| Work required |
No line before the one holding "This screenshot has height=601, width=721." is wanted; restate word for word that line and all lines after it to the end of the entries, excluding pictures.

● ● ●

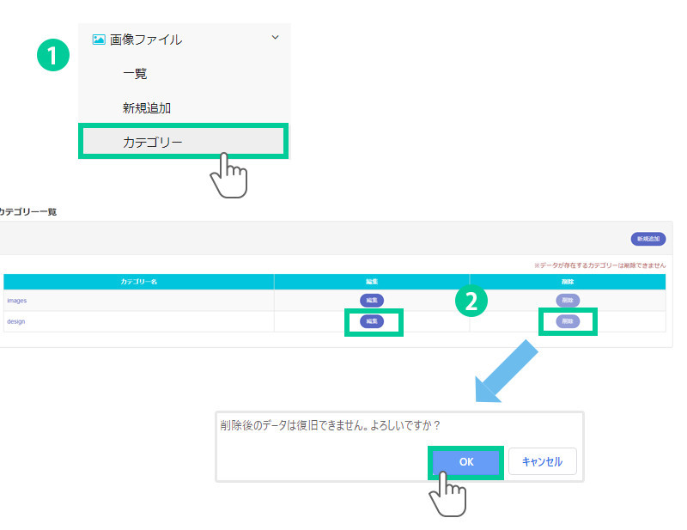Edit the images category row
Viewport: 687px width, 530px height.
[x=372, y=301]
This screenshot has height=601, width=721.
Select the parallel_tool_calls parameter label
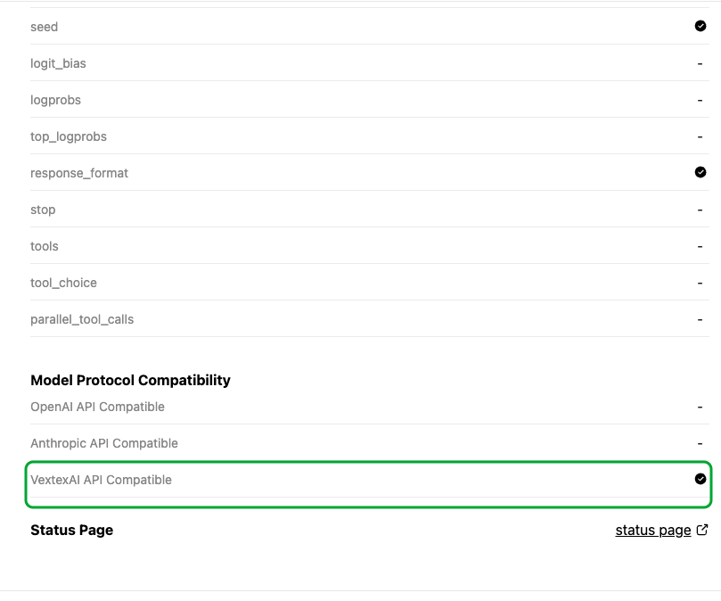(x=82, y=319)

● ● ●

| Answer for this exercise |
This screenshot has height=601, width=721.
Select the parallel_tool_calls parameter label
(x=82, y=319)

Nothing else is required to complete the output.